Some appeals may be approved for a probationary term. If this is the case, the student is required to sign an academic plan contract that specifies conditions necessary to be eligible for the following term. These conditions may include:
- Minimum GPA requirement;
- A minimum number of hours to be taken; and/or
- Corrective measures to enhance a student’s success.
The academic plan contract states the consequences of failure to meet those requirements.
SAP Appeals Committee. Student appeals for reinstatement of financial aid eligibility are reviewed by an appeals committee. The student does not meet with the appeals committee. All correspondence with the student is conducted by mail. The appeals committee is the final authority in determining whether financial aid is extended or denied a student. The committee communicates its decision to the student by mail and e-mail. The committee’s decision can be appealed to the Director of Scholarships and Financial Aid.
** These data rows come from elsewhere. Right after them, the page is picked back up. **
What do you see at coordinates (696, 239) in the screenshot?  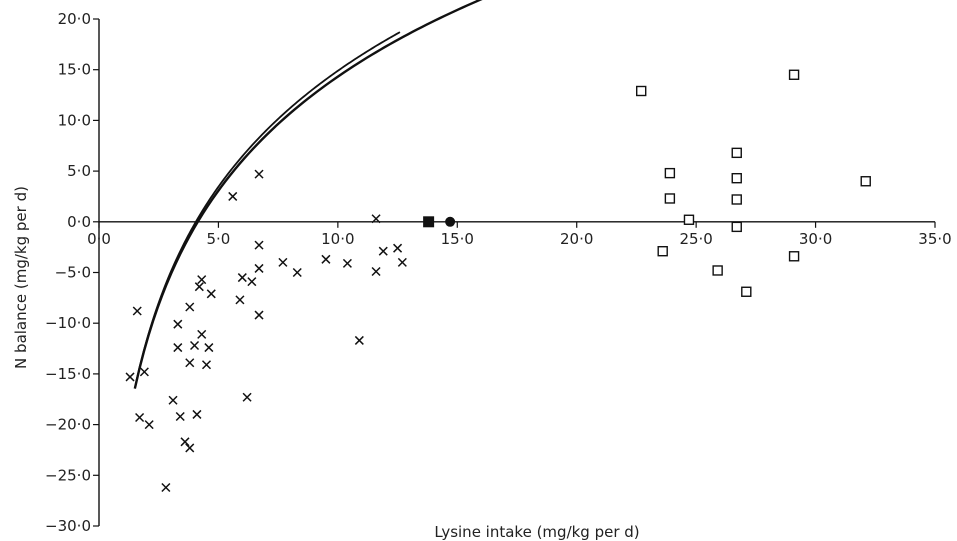 I see `x-tick-label: 25·0` at bounding box center [696, 239].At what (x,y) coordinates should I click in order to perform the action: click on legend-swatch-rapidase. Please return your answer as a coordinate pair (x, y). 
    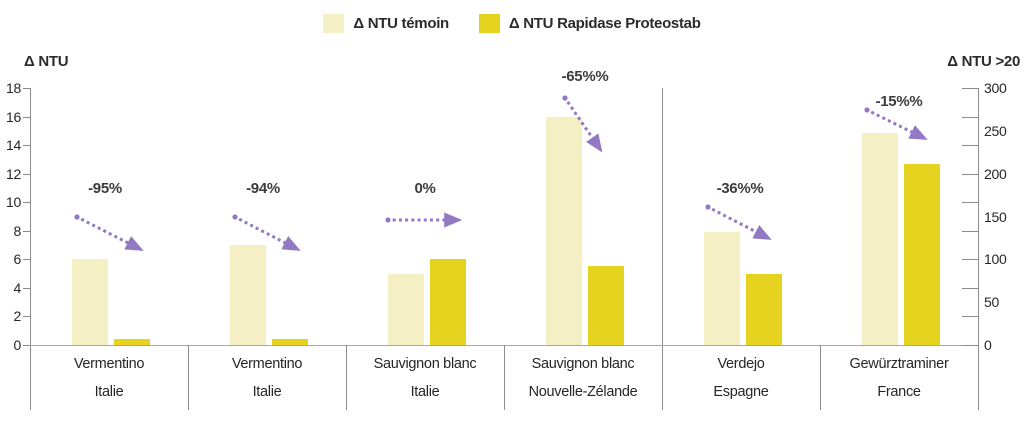
    Looking at the image, I should click on (489, 24).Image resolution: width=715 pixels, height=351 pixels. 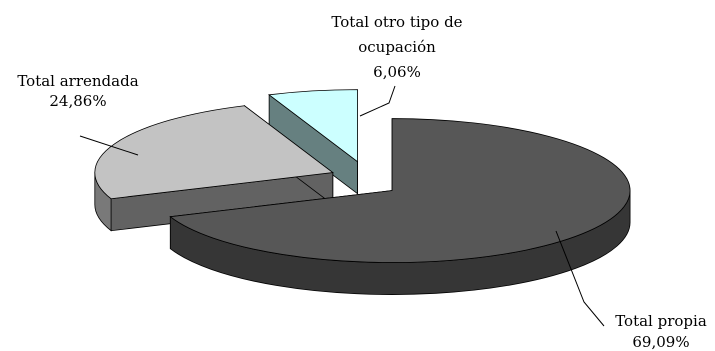 What do you see at coordinates (580, 278) in the screenshot?
I see `leader-line-propia` at bounding box center [580, 278].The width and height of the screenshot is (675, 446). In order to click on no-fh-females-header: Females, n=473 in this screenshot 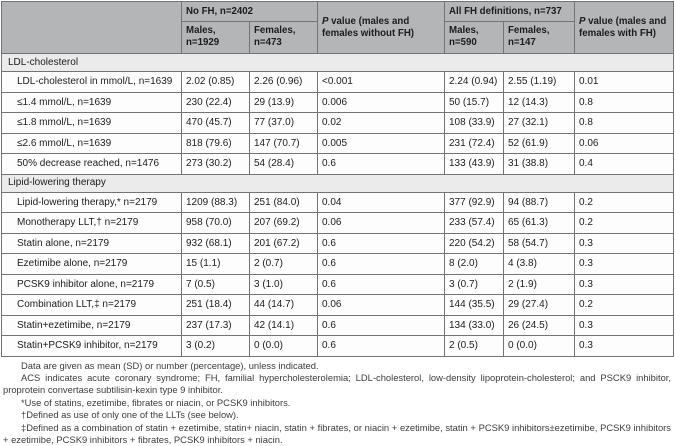, I will do `click(284, 38)`.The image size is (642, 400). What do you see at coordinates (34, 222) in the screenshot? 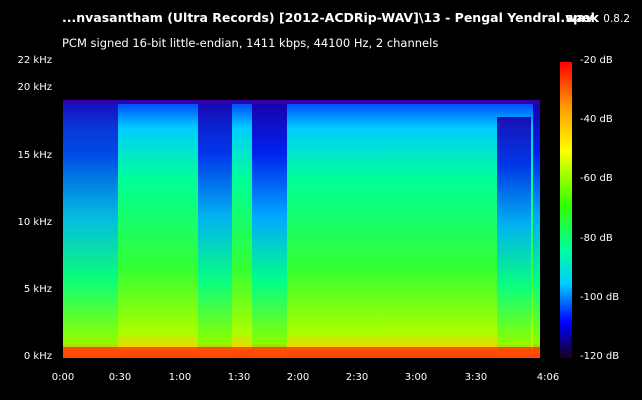
I see `y-tick-10: 10 kHz` at bounding box center [34, 222].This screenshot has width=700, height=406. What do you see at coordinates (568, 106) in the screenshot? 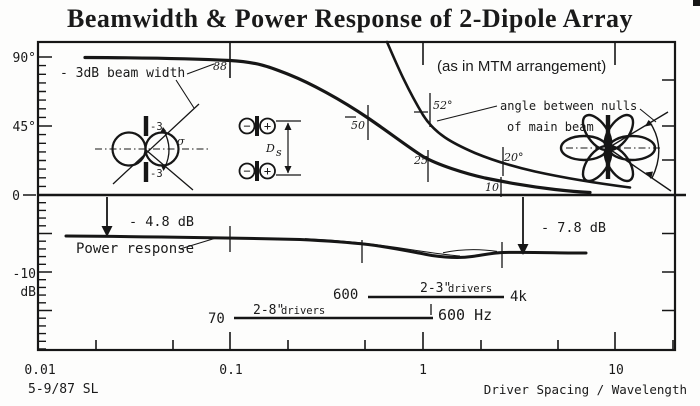
I see `nulls-label-line1: angle between nulls` at bounding box center [568, 106].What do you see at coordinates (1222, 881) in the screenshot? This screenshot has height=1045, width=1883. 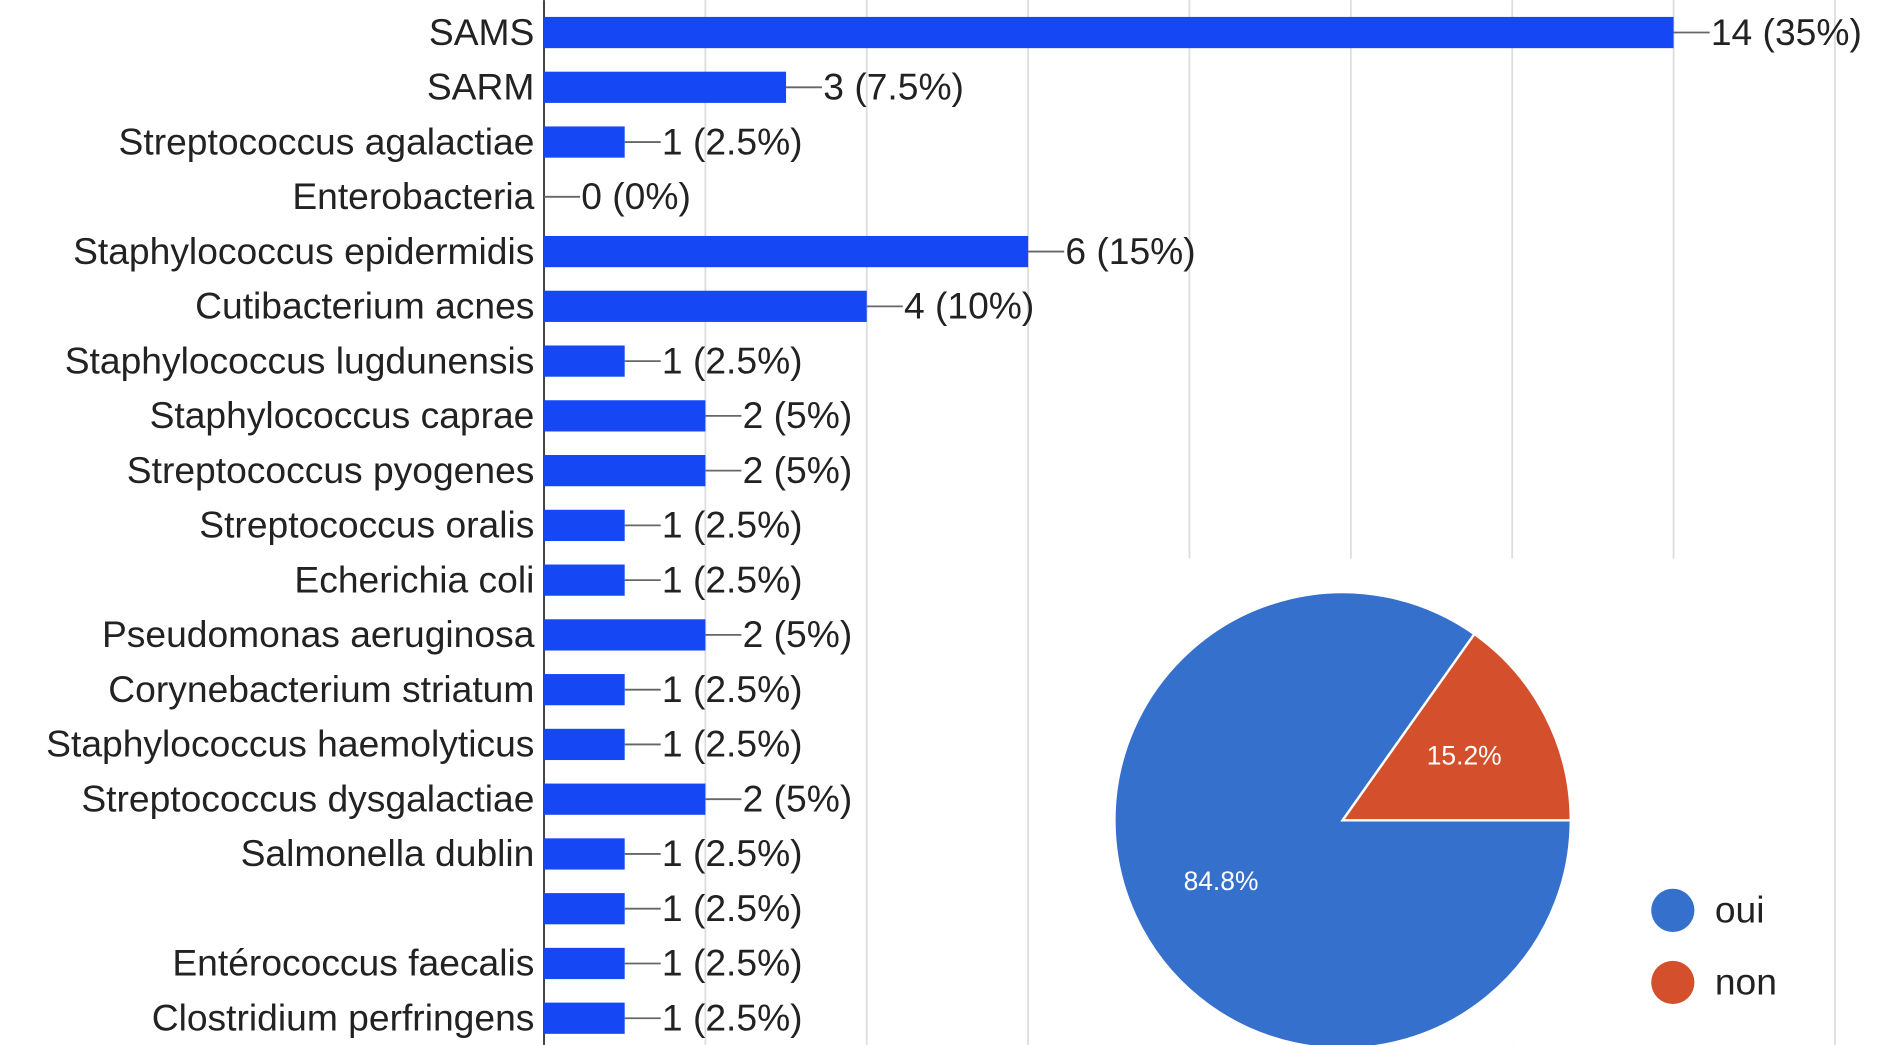 I see `slice-label: 84.8%` at bounding box center [1222, 881].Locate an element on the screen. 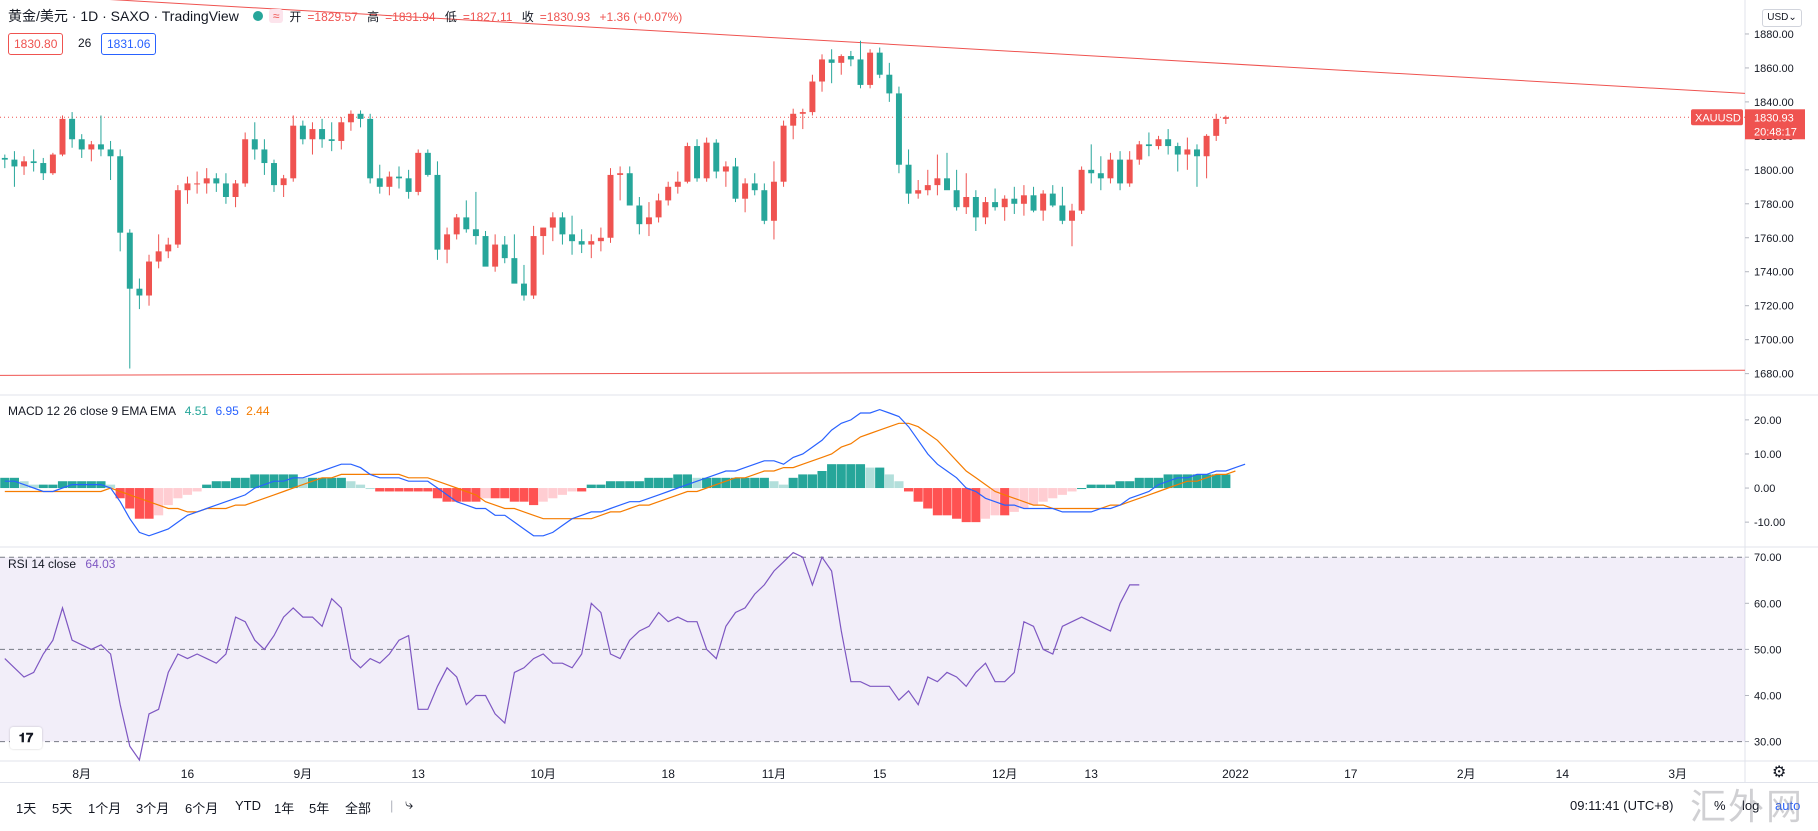 The image size is (1818, 831). timeframe-5y: 5年 is located at coordinates (320, 808).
Summer School Financial Aid
Summer term is considered a trailer for financial aid purposes. Students are able to use any remaining financial aid eligibility from the current academic year to assist with summer expenses based on enrollment in the summer term. A summer financial aid application is available on the Office of Scholarships & Financial Aid (OSFA) web site in early March each year. Students are encouraged to file the FAFSA to determine the most beneficial award for summer term.
Policy on Return of Title IV Funds
Federal financial aid funds are awarded with the expectation that students will complete the entire period of enrollment. Students “earn” a percentage of the funds they are disbursed with each day of class attendance. When a student who has received federal financial aid funds (Title IV Funds) leaves school before the end of the semester or period of enrollment, federal law requires UNCW to calculate the percentage and amount of “unearned” financial aid funds that must be returned to the federal government. Once a student has completed more than 60% of the enrollment period, students are considered to have earned all funding received. This calculation may have the effect of requiring the student to repay funds that have already been disbursed to the student. Students are encouraged to meet with their financial aid counselor prior to making the decision to withdraw from school.
North Carolina state grant funds are also provided to assist students with the cost of attendance based on the assumption that the student will attend college for the entire term for which the funds are awarded. When a student withdraws before the end of the term, an institution must determine how much, if any, state grant funds must be returned. The amount an institution must return depends on when the student withdraws.